Barry: Yeah and ask these people if they were glad I was there.
Tina: I'm sure they were, Barry, but at what cost to you?
Barry: Okay, okay, so I was a little out of line. All right, way out of line. But he started it.
Tina: Petulance. I love that in a man.
Pollux: Where am I from? Who were my parents? I've read about this. But I have no memory of growing up.
Jason Brassell: You're who and what you are right now. That's all you need to know.
Pollux: Yeah, but there's more. I mean, there has to be. Am I good? Am I bad?
Jason Brassell: Well, aren't we getting philosophical in our old age? Just shut up and go back to your books.
Pollux: I want to find out who I am. You tell me.
Jason Brassell: All right, I will. You're nothing. Absolutely nothing. A random accumulation of molecules grown in a lab. An experiment. A lab animal who at the moment is getting on my nerves. Now let go of my arm.
Barry: Tina, I watched myself die. It really brought home what you've tried to make me understand. That I am only a man. And like all of us, I'm on a journey of a birth, a life, and a passing. Does that make any sense?
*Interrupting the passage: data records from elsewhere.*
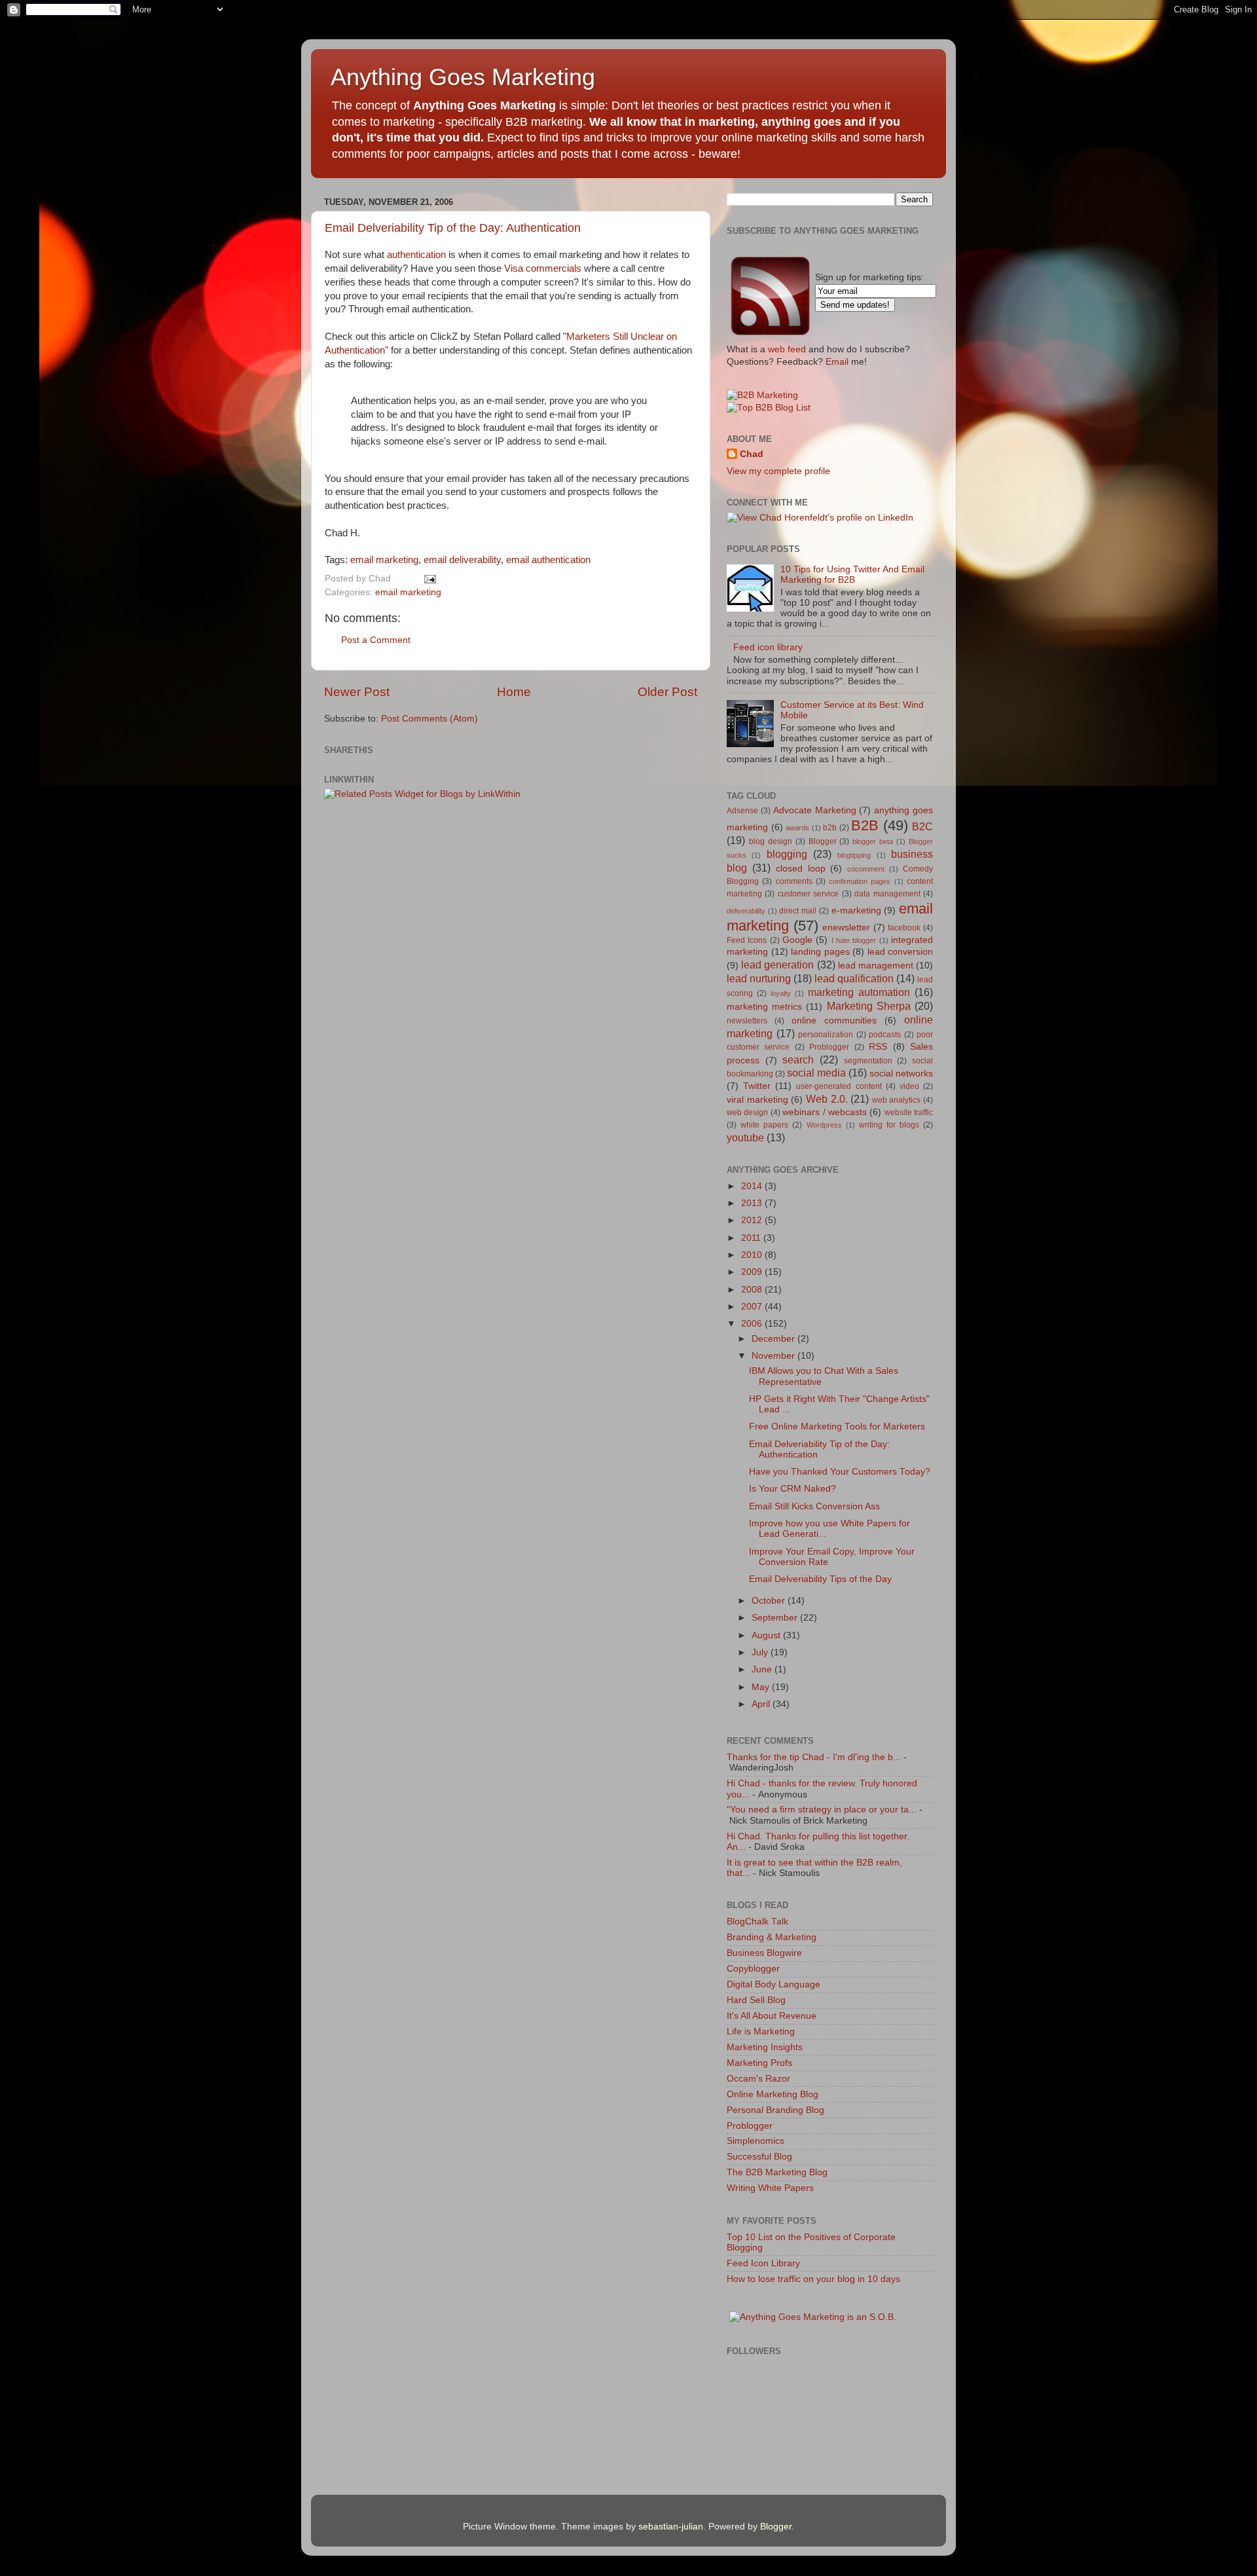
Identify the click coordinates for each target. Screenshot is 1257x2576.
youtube (745, 1137)
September (776, 1618)
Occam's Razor (758, 2079)
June (763, 1669)
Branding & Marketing (771, 1937)
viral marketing (757, 1100)
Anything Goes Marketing (463, 77)
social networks (901, 1073)
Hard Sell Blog (756, 2000)
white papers (764, 1125)
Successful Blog (759, 2157)
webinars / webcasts (824, 1112)
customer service (808, 893)
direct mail (797, 910)
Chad (751, 454)
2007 (753, 1307)
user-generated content (838, 1086)
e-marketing (856, 910)
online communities (834, 1020)
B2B (865, 825)
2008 (753, 1290)
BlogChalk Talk (757, 1921)
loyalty (781, 993)
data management (887, 893)
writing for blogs (889, 1125)
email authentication (548, 560)
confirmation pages (859, 881)
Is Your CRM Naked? (792, 1489)
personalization (825, 1034)
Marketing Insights (765, 2047)
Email (837, 362)
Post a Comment (375, 640)
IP (626, 414)
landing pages (820, 952)
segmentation (868, 1060)
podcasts (885, 1034)
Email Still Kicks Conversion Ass (814, 1506)
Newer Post (357, 692)
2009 (753, 1272)
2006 (753, 1324)
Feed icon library (768, 647)
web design (747, 1112)
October (770, 1601)
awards (797, 828)
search (798, 1059)
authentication (416, 254)
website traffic (908, 1112)
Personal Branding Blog (775, 2110)
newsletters (747, 1020)
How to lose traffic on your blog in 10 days (813, 2279)
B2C (922, 826)
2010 (753, 1255)
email (462, 560)
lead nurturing (759, 978)
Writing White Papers (770, 2188)
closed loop (801, 869)
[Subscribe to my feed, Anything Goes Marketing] (770, 335)
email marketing (384, 560)
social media (816, 1072)
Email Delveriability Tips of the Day (820, 1579)
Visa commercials (542, 268)
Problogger (829, 1047)
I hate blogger (854, 940)
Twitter (757, 1086)
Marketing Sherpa (869, 1006)
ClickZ (444, 336)
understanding (469, 350)
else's (438, 441)
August (767, 1635)
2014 (753, 1186)
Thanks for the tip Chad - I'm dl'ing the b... (814, 1757)
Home (514, 692)
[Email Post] (428, 578)
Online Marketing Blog (772, 2094)
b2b (830, 827)
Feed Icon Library (763, 2263)
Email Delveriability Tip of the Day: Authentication (453, 227)
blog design (770, 841)
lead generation (777, 964)
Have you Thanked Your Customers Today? (839, 1472)
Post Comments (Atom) (429, 719)
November (774, 1356)
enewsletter (846, 927)
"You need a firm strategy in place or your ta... (822, 1809)
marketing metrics (764, 1007)
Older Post (667, 692)
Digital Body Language (773, 1984)
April (762, 1704)
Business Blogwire (764, 1953)
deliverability (376, 268)
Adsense (742, 810)
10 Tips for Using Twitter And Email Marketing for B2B (852, 574)
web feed (787, 349)
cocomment (865, 869)
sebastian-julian (670, 2526)
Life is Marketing (761, 2031)
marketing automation (859, 992)
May (762, 1687)
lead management (875, 965)
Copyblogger (753, 1969)
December (774, 1339)
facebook (904, 927)
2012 (753, 1220)
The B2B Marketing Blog (777, 2172)
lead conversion (900, 952)
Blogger (823, 841)
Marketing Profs (759, 2063)
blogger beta (872, 841)
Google (797, 940)
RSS (878, 1047)
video (909, 1086)
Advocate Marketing (814, 810)
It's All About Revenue (771, 2016)
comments (794, 881)
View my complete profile (778, 471)
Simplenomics (755, 2141)
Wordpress (824, 1125)
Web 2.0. (827, 1099)
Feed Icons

Tina: Nothing you've ever said has been clearer or more true.
Barry: And I know that you've only tried to make me be careful with the life that I have.
Tina: That's right, Barry. Guard it well. For with you and the powers you have, oh what a life you'll lead.
Barry: It's a real Frankenstein story.
Dr. Victor Frankenstein is the creator of a Monster which turns against him, in Mary Shelley's novel Frankenstein; or, the Modern Prometheus (1818).